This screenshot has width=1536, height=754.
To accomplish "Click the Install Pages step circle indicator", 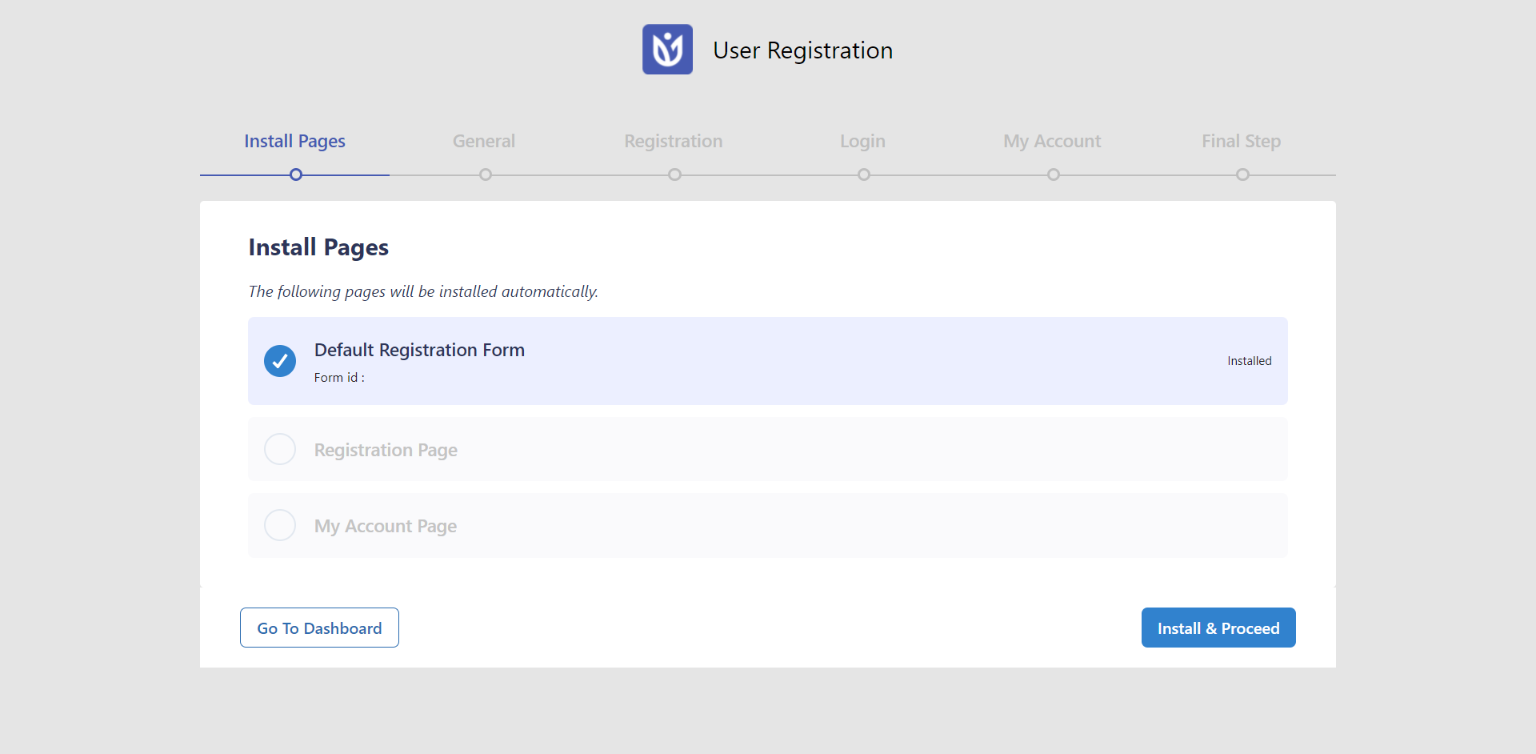I will pyautogui.click(x=295, y=174).
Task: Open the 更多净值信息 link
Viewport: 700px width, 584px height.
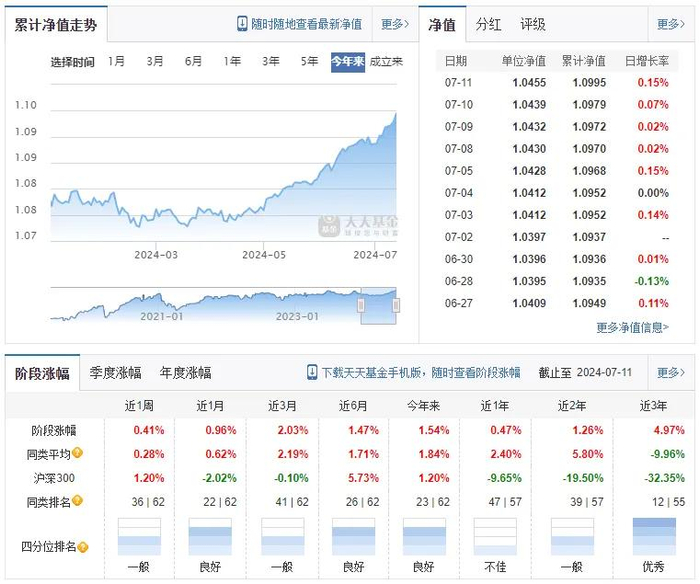Action: point(638,326)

——

**TASK:** Starting at the line that holds "Task: Open the 更多净值信息 link", repeat every line through the end of the listing exactly as written, skipping any picture.

**RESPONSE:**
Task: Open the 更多净值信息 link
Viewport: 700px width, 584px height.
Action: point(638,326)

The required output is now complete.